Field notes from the Palais
David is the former Chief Creative Officer of BBDO, and he’s built a career that’s not just decorated — it’s legendary — with over 600 Lions to his name, including Grand Prix and Titanium Lions. He’s helped BBDO become Network of the Year seven times and Network of the Decade in 2020. But it’s more than the numbers — it’s his influence, his mentorship, and his belief in the craft that make him so deserving of this honor. David has consistently pushed the boundaries of what creativity can do, championing work that is bold, emotional, and unforgettable. His legacy lives not just in the awards, but in the teams and leaders he’s inspired, and the ideas that have shaped the culture.
Philip Thomas, Chair of the 2025 Cannes Lions, introduced the Cannes Lion of St. Mark:
“His career spans for more than four decades, and for much of that time, he hasn’t just been part of the industry. He’s been leading it on the history of his leadership. BBDO was named Cannes network of the year, and unprecedented seven times named network of the decade in 2020 and consistently delivering work to shape culture and set new creative boundaries. He was the driving force behind the ‘You’re not you when you’re hungry,’ for Snickers. The campaign that ran over 70 countries and picked up 47 Lions on itself, he brought HBO Voyeur, a piece of an immersive storytelling that turned viewers into participants and swept at Cannes with two Grand Prix and a shelf full of gold, silver and bronzes. And of course, this is BMW Films, the ground breaking branded entertainment series that didn’t just win the inaugural Titanium Lions, but actually inspired the entire category itself, and that work now also sits in the permanent collection of the Museum of Modern Art in New York. David’s created vision has always blended innovation with emotion, finding new ways to tell stories that [move] and redefine what communications can really be. David has created the cultural thinker and a relentless champion of all ideas. Let’s take a moment to reflect on this extraordinary moment. Not just measured in Lions, but in the standard he set, the boundaries he broke and the legacy he left. It is with great pleasure that I present the 2025 Lion of St. Mark to David Lubars.”

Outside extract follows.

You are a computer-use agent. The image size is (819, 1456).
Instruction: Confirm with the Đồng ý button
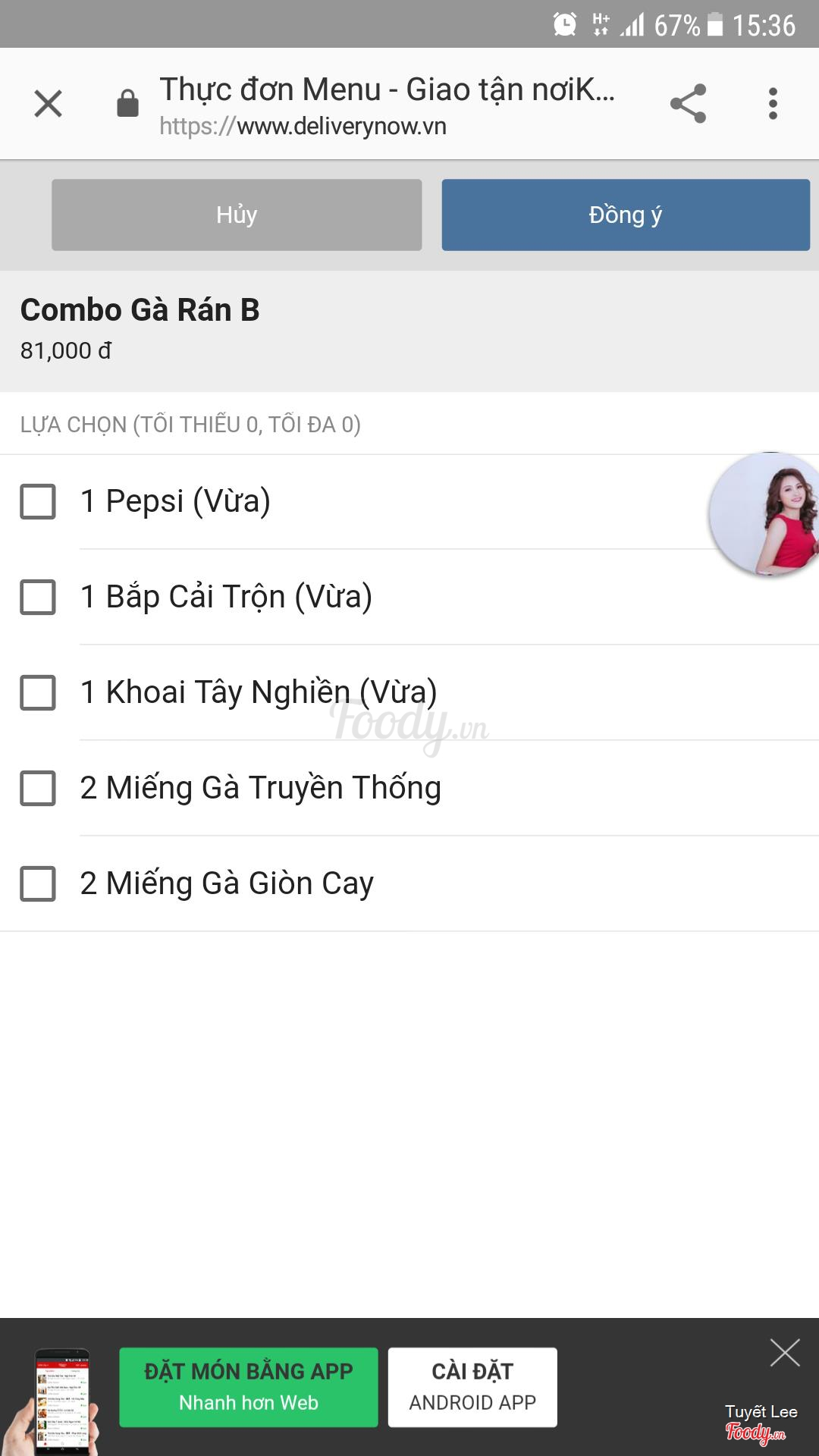click(626, 215)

Earlier in a session at the Lumiere Auditorium, Paul Kemp Robertson told David, “I think one of your most innovative achievements among many was so breakthrough, it actually helped to inspire a new category at Cannes Lions, which was the Titanium award, and that the principle behind that was to celebrate game changing ideas that redefine the boundaries of advertising. That is BMW films.”
Two pieces of advice stood out from David’s speech — lessons for anyone lucky enough to work alongside a great creative mind.
First: only the truth works
“It can’t just be, ‘This is cool, this is creative,’” David said. “You have to work with your planning team and your account team to extract the magical truth that the brand has. People can tell if you don’t have the truth.” It’s not about cleverness for its own sake. It’s about grounding ideas in something real, something resonant. “Truth,” he added, “is another way of saying: revealing the magic of the brand.”
Second: creativity is an economic multiplier
David spoke of the responsibility creatives carry — to move culture, yes, but also to move business. “We ask our audiences to fall in love with our clients by demonstrating real truth, by revealing what made the brand magic, by creating evidence and everything memorable.” That kind of creative excellence, he said, demands hunger. “You must enjoy advertising for people who want to be great.” And the truly great ones? “They make great things every year — creatively uncompromised, yet also loved by the masses.”
He closed his speech with humility.: “So tonight’s offer is a career pinnacle, a humbling win,” he said. “So I’ll just say thank you.”